Prior pitched in September and October last year with pain in his right Achilles tendon. After a winter of rest, it was no better in spring training. His throwing elbow throbbed too. He missed the first two months of this season. He finished 6--4 with a 4.02 ERA. When he looks back on Game 6, he likes to think the Marlins won it as much as the Cubs lost it.

"They had a good team," Prior says. "What happened out in leftfield, you wish it didn't happen. But they're not getting the respect they deserve as world champions. They played extremely hard. They kept coming at us with tough at bats.

"I remember feeling upset after the series. I was upset we lost. I wasn't upset with myself. I wasn't upset with Gonzo. He saved us runs all year. We just basically didn't execute."

After Game 7 of the ALCS, Martinez spent a few days sequestered in his Boston home, playing pool, watching television and reading. "Nothing to do with baseball," he says. He finally decided to go out. He went to the Prudential Center mall in downtown Boston to begin his Christmas shopping.

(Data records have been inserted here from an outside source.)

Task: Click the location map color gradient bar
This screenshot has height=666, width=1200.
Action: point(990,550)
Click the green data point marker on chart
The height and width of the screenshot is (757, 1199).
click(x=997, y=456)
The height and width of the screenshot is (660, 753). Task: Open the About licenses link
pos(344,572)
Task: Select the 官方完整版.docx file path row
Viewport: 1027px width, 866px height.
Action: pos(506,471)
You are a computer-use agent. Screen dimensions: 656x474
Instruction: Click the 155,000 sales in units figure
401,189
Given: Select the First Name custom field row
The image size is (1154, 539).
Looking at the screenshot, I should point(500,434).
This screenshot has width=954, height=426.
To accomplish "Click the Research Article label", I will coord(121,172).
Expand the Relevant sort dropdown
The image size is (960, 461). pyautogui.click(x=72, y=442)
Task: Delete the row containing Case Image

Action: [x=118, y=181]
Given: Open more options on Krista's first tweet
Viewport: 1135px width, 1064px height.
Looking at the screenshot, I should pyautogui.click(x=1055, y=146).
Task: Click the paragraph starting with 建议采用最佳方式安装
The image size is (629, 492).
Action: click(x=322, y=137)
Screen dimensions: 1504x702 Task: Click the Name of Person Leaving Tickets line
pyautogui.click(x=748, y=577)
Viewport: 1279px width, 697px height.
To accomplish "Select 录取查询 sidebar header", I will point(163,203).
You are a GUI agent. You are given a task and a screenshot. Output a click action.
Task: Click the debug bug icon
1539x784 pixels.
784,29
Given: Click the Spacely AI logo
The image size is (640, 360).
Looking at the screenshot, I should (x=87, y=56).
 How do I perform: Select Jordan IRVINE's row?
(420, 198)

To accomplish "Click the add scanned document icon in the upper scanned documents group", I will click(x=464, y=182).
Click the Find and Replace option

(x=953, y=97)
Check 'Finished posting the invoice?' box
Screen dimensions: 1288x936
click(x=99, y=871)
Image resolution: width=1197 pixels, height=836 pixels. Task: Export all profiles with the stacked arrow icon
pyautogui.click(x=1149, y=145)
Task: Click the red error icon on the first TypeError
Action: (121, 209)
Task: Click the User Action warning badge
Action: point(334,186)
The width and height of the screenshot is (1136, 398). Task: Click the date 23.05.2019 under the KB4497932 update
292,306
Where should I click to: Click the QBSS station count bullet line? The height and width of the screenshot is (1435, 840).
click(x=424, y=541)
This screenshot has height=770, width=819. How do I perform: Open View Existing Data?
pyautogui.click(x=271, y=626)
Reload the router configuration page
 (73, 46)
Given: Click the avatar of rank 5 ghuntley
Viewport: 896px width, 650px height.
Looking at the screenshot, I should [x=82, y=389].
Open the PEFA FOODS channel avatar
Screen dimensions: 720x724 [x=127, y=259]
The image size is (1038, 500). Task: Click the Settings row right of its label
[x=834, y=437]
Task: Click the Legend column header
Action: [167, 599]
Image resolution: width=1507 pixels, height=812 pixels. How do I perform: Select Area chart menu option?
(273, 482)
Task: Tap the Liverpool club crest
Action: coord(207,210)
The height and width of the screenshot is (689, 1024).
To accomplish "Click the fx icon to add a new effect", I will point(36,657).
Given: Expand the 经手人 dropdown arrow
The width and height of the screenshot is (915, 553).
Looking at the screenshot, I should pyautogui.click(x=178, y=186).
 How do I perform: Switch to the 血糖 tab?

"As soon as I got in the Prudential, I was surrounded by people," he says. "Everyone just came up to me and said, 'We're so proud of you. It doesn't matter if we're not going to the World Series. You did all you had to do.' It really made me feel better.

"I was hoping we would make it and Chicago would make it. It would have been great for the fans."

Little, as he predicted, was fired. In an odd bit of cross-pollination, the Cubs hired him as a scout and the Sox replaced him with a former Cub, Terry Francona. The Cubs also signed Sox second baseman Todd Walker and on July 31 traded for Garciaparra. The Cubs dealt Gonzalez to Montreal, by way of Boston. Bartman, who knows? "Personally," Baker says, "I'd like to win it all and put him at the front of the parade, to exonerate him for the rest of his life."

In front of millions of slack-jawed, rubbernecking viewers, the Cubs and the Red Sox chose the same point in baseball time to reaffirm their raison d'etre: five outs to go. But to those faithful to the Cubbies and the Sawx, what defines the ball clubs better than the catastrophes themselves is what follows. The franchises exist not to fail but to try and try again. They exist for that one time when it is meant to be.

In 1922, four years after the Sox had won the Series and 14 after his hometown Cubs had done so, Carl Sandburg wrote a poem entitled For You that included this inadvertent article of faith.

The peace of great changes be for you.

Whisper, Oh beginners in the hills.

Tumble, Oh cubs--tomorrow belongs to you.

And still they faithfully wait, Cubs and Sox alike, for tomorrow. They believe, God willing, in the life of the world to come. Amen.